Excerpted data
::::::::::

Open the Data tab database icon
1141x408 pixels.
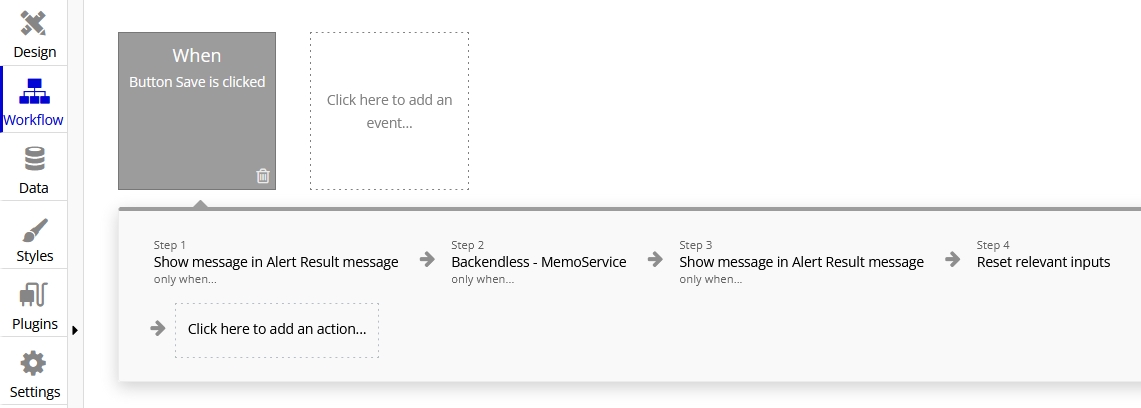point(34,159)
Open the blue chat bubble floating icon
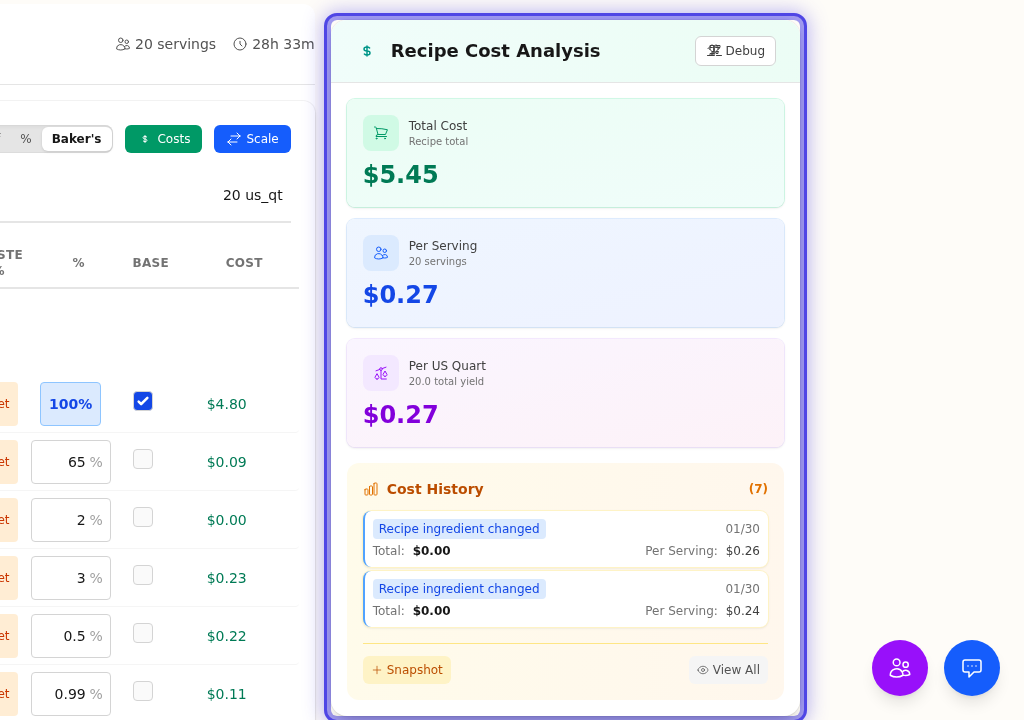 (971, 668)
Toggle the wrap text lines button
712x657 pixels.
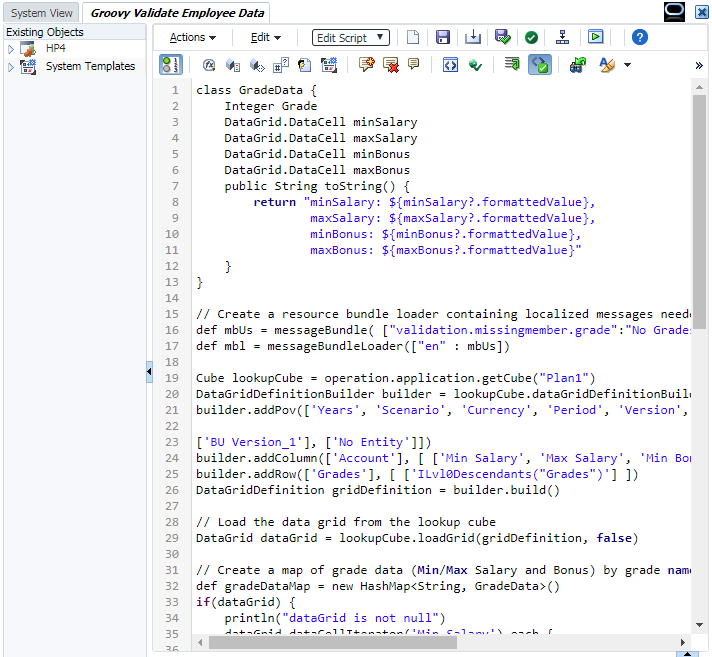[512, 65]
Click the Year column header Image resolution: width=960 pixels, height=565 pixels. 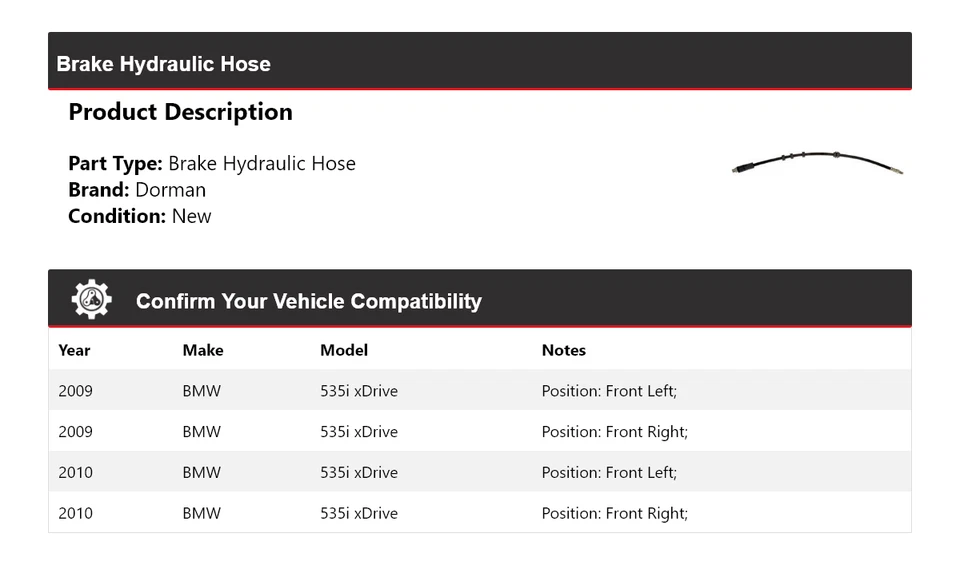coord(74,350)
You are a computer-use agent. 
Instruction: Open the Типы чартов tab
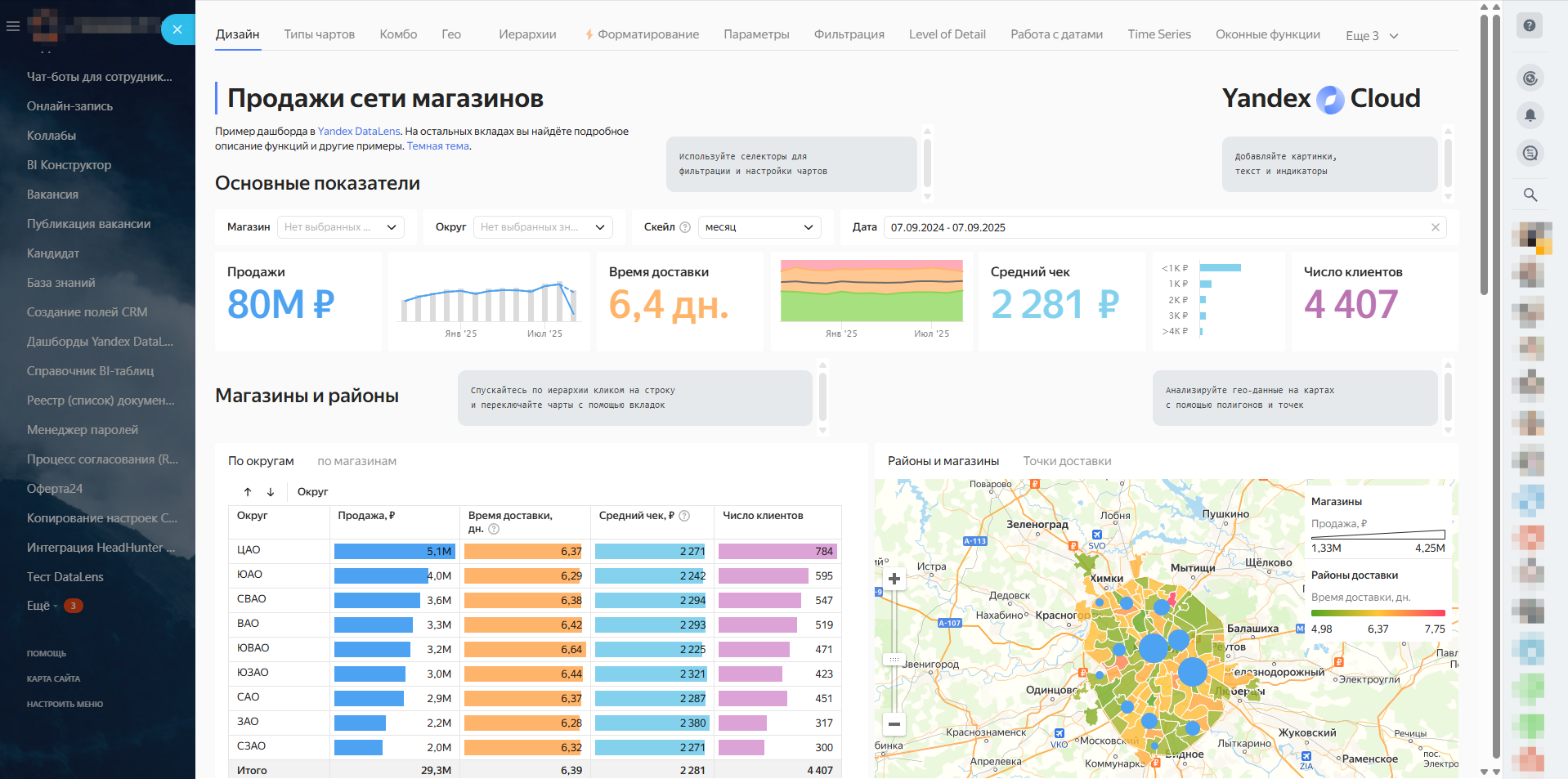[x=319, y=34]
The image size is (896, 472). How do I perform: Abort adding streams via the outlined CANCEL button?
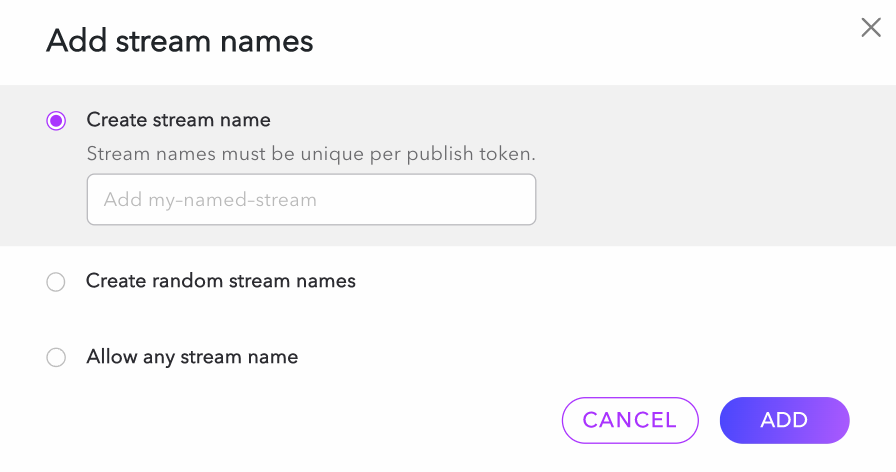click(630, 420)
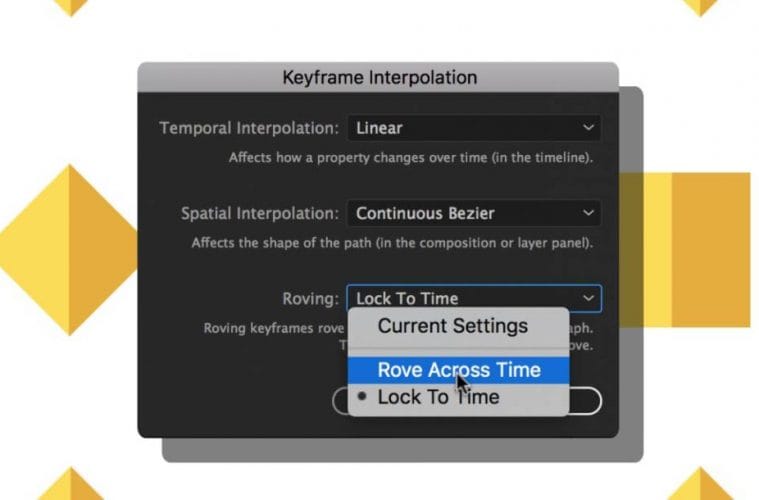Click the chevron on the Spatial Interpolation dropdown
The height and width of the screenshot is (500, 759).
588,213
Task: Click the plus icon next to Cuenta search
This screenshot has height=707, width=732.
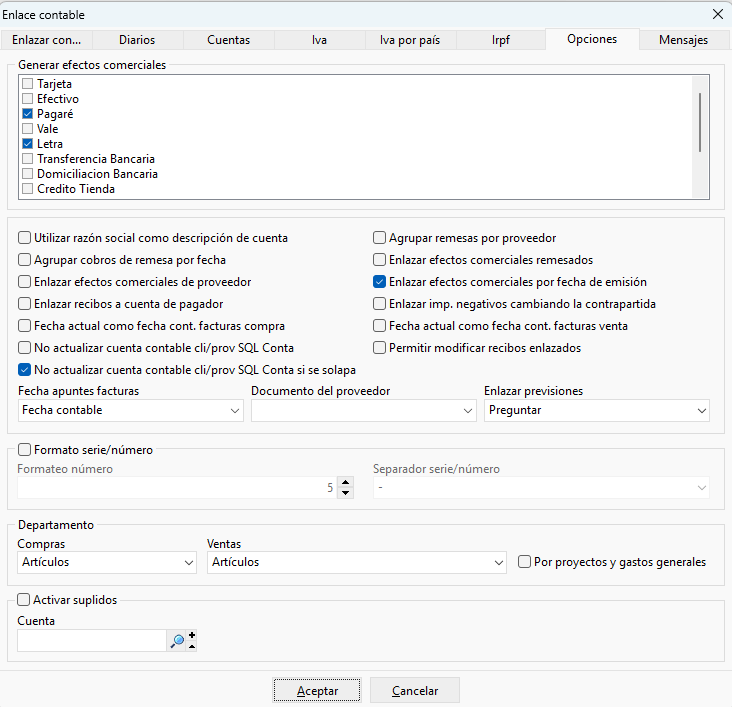Action: (192, 635)
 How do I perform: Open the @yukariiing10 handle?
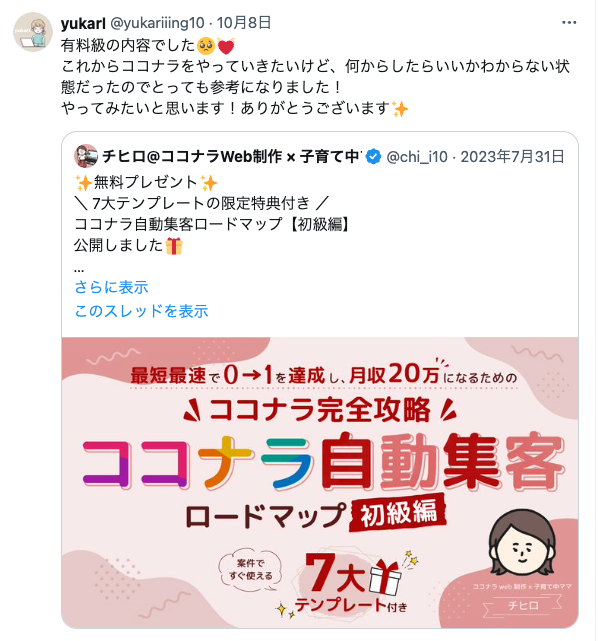tap(157, 23)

::::::::::

The task
Pictures are to be left out when the lines from the one containing "You are a computer-use agent." through the end of the records above are repeated exactly; no other line is wanted.

Completed exercise
You are a computer-use agent. 
Instruction: Open the Типы чартов tab
[x=319, y=34]
The image size is (896, 472). How do I perform: Abort adding streams via the outlined CANCEL button?
click(630, 420)
Click the chevron on the Spatial Interpolation dropdown
The height and width of the screenshot is (500, 759).
588,213
Task: Click the plus icon next to Cuenta search
This screenshot has height=707, width=732.
Action: (192, 635)
 How do I perform: Open the @yukariiing10 handle?
tap(157, 23)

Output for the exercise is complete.